James Swallow - Немезида
На другом конце скудно обставленной комнаты, в пятне теней у дальнего окна, скрестив ноги, сидел снайпер. На сгибе его руки покоилась дальнобойная винтовка. Келл заговорил с ним, не поворачивая головы:
– Тебе действительно настолько неудобно, что ты не можешь высидеть спокойно больше минуты? Или это дёрганье – что-то общее для всех Ванусов?
Тариэль сердито посмотрел на Виндикара.
– Жара, – сказал он в качестве объяснения. – Из-за неё я чувствую себя... нечистым.
Он обвёл комнату взглядом. Судя по обломкам, разбросанным везде вокруг них, она когда-то была центральным помещением маленького жилища, пока его не разрушило нечто похожее на сочетание огня и коллапса структуры постройки. В крыше зияли огромные дыры, пропускавшие внутрь лёгкий, тепловатый дождь, который сыпал из нависающих над головой облаков. Другие отверстия, в полу, испускали вонь, которую аугметические обонятельные сенсоры Тариэля классифицировали как смесь человеческих испражнений, подгоревшего мяса грызунов и неочищенных сивушных масел. Здание находилось в глубине гетто блока Индениск, в лачугах которого горожане низших каст жили друг у друга на головах, как крысы в своём логове.
– Могу предположить, что ты не слишком часто покидаешь бункер своего клана, – сказал Келл.

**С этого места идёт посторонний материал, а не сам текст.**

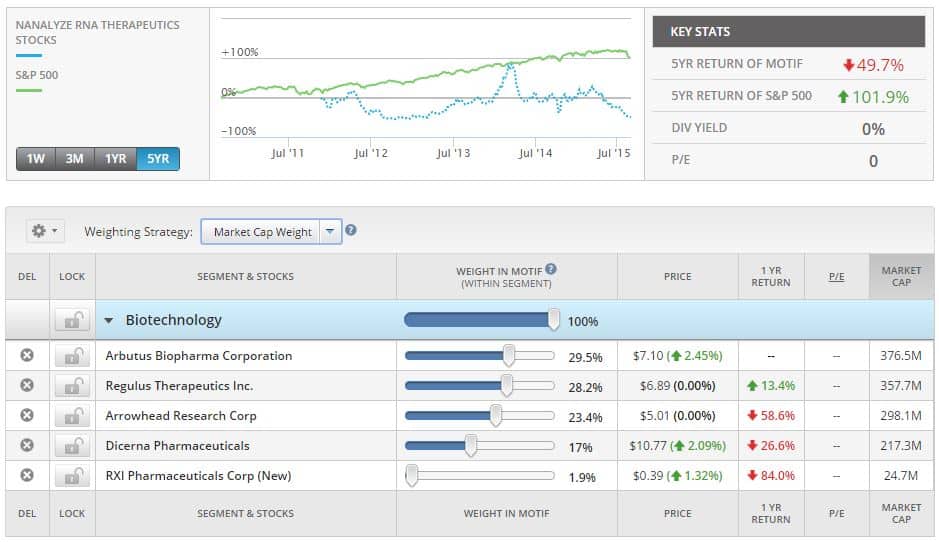Image resolution: width=939 pixels, height=542 pixels.
Task: Open the Market Cap Weight dropdown
Action: pos(330,232)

– В этом не было нужды, – ответил Тариэль, защищаясь. Он и его коллеги инфоциты и криптократы принимали участие во множестве операций, и все они производились из бункера или с борта уполномоченного Официо космического корабля при помощи средств дистанционного присутствия. Мысль о том, чтобы на самом деле отправиться работать в полевые условия, почти не укладывалась у него в голове. – Это мой, э, второй выход.
– Первый был, когда Вальдор прихватил тебя на мои поиски?
– Да.
Келл саркастически хмыкнул:
– Какие жуткие истории тебе придётся рассказывать, маленькая пчёлка, когда ты вернёшься в свой родной улей.
Лицо Тариэля затвердело:
– Не издевайся надо мной. Я здесь исключительно потому, что нужен тебе. Ты не найдёшь девушку без моей помощи.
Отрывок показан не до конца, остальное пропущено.